Guilherme Gomes é CEO da OranjeBTC (Foto: Divulgação/OranjeBT)
Na véspera da estreia da OranjeBTC (OBTC3) na B3, o bitcoin renovou a sua máxima histórica e rompeu, pela primeira vez, a marca dos US$ 126 mil, em outubro de 2025. O recorde era visto como um bom presságio para a companhia, que chegava à bolsa de valores em um momento favorável para a indústria cripto. Nas semanas seguintes, porém, o ambiente mudou por completo. O otimismo visto nos últimos meses se exauriu com a aversão a risco dos investidores e as ações da OranjeBTC afundaram em sintonia com o bitcoin.
Dados do TradeMap, enviados ao E-Investidor, mostram que, desde o seu IPO reverso, processo em que uma companhia de capital fechado adquire o controle de outra já listada na B3, a OranjeBTC perdeu quase R$ 3 bilhões em valor de mercado, após sofrer uma queda de 73% das ações. A depreciação ocorreu em compasso com o bitcoin que, no mesmo período, caiu quase 50%.

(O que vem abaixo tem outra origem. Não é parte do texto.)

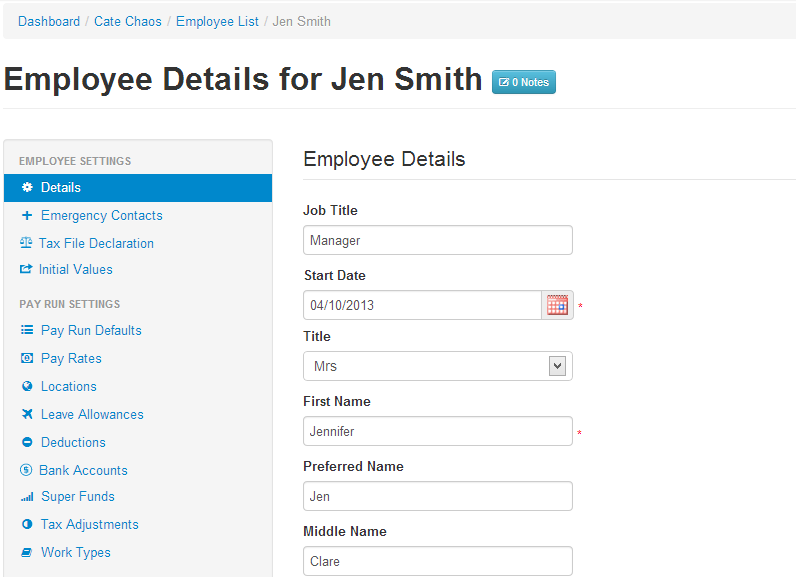Select Details in the Employee Settings menu
The height and width of the screenshot is (577, 796).
(61, 188)
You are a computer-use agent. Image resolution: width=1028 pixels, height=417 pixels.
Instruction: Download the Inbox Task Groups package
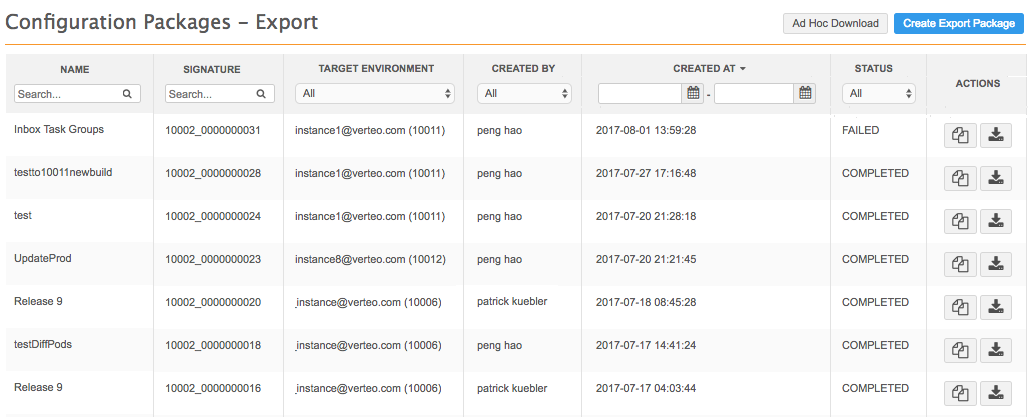(x=994, y=135)

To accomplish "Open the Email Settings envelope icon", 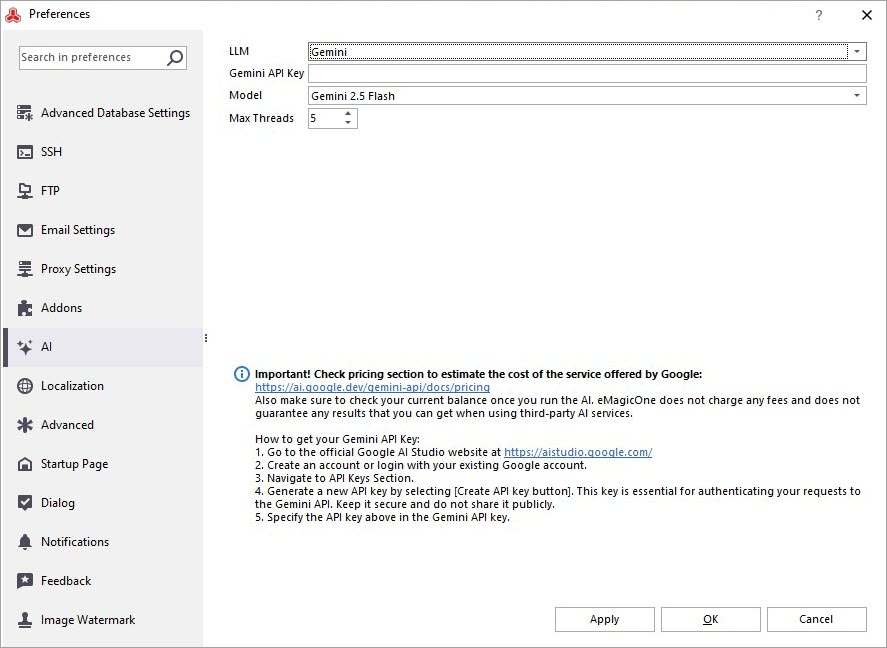I will pos(24,230).
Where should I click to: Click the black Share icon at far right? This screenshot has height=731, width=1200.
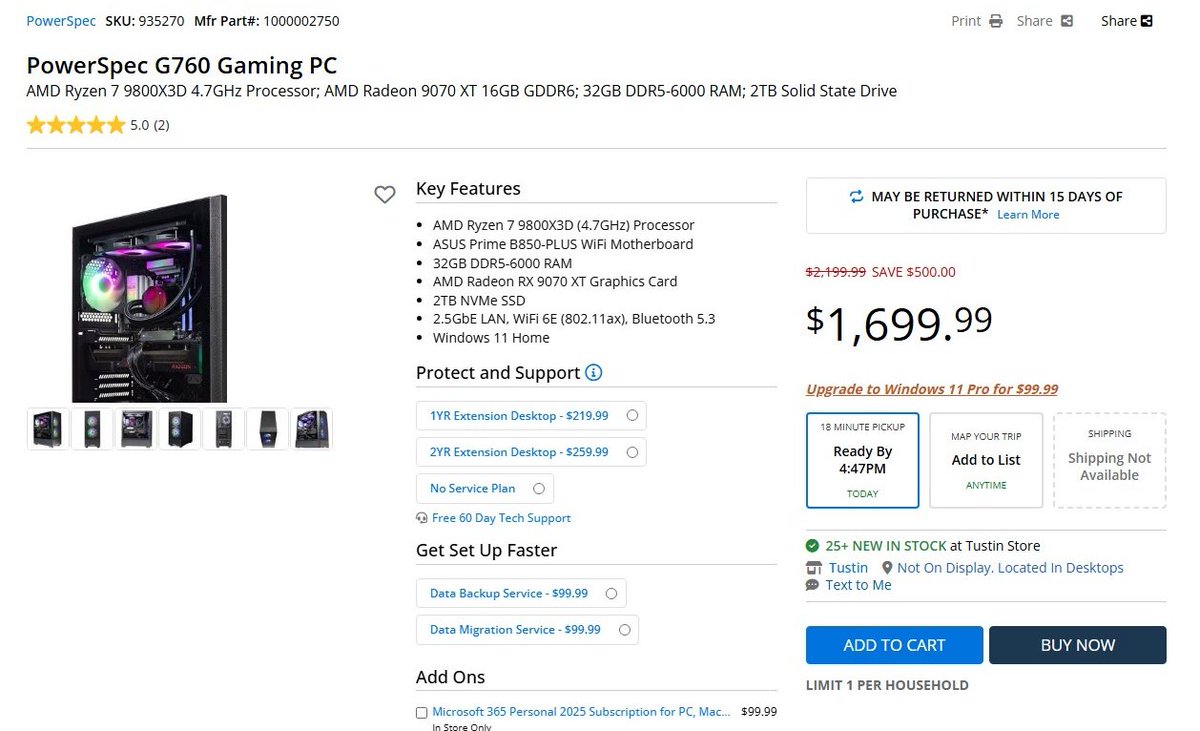1146,21
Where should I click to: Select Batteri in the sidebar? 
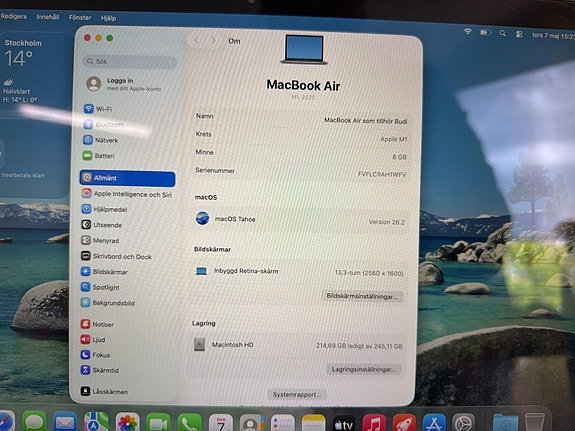pyautogui.click(x=99, y=156)
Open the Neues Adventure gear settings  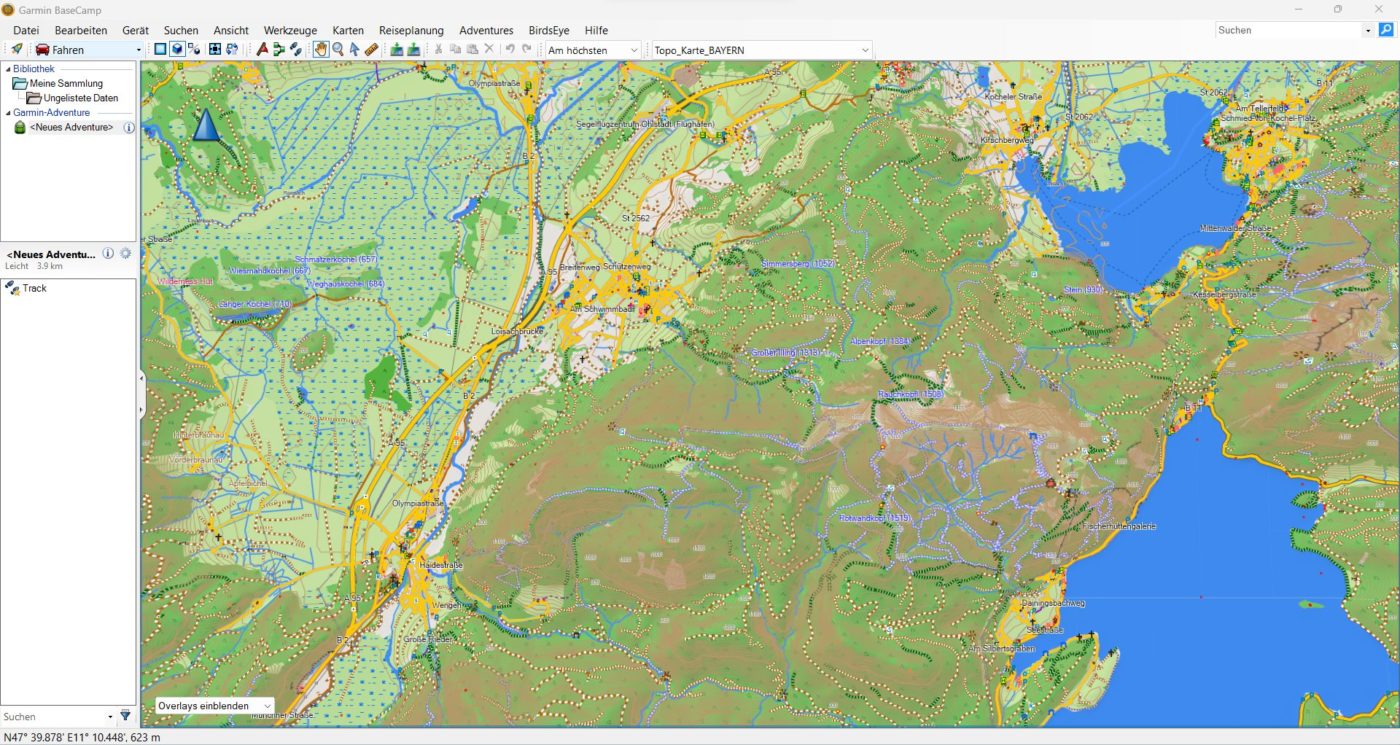pyautogui.click(x=126, y=254)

O ciclo de baixa da criptomoeda reflete a aversão a risco dos investidores diante das incertezas para o início do ciclo de queda de juros nos Estados Unidos e da escalada das tensões geopolíticas. O ambiente ficou ainda mais desafiador com a crescente preocupação dos investidores com as ações ligadas à Inteligência Artificial (IA). O mercado tem acompanhado de perto se os elevados gastos das big techspara o desenvolvimento de tecnologias de IA estão, de fato, gerando retorno.
Ainda assim, Guilherme Gomes, CEO da OranjeBTC, descarta qualquer possibilidade de a empresa abandonar a sua estratégia 100% focada em bitcoin em função das condições de mercado. Segundo o executivo, a volatilidade do BTC já era esperada pela empresa e, por isso, a companhia adotou uma série de medidas para enfrentar períodos de estresse elevado com “tranquilidade”.
“Cerca de 60% do custo da companhia são atrelados ao bitcoin. Ou seja, quando o bitcoin cai de preço, os nossos custos operacionais também caem na mesma proporção”, diz Gomes. “Construímos essa empresa sabendo que o BTC é volátil e que correções de 45% são comuns e esperadas”, acrescenta.
O baixo nível de alavancagem, hoje em torno de 9%, também ajuda a OranjeBTC a suportar os períodos de inverno cripto. Além disso, Gomes destaca que a companhia reforçou o seu caixa para viabilizar o pagamento das despesas operacionais por vários anos, sem a necessidade de vender os BTCs mantidos em reserva. “Não precisamos vender BTC para pagar uma conta de luz, por exemplo. Preparamos uma estrutura de capital para que tenhamos uma reserva financeira em moeda fiduciária suficiente para cobrir os nossos custos operacionais”, destaca Gomes.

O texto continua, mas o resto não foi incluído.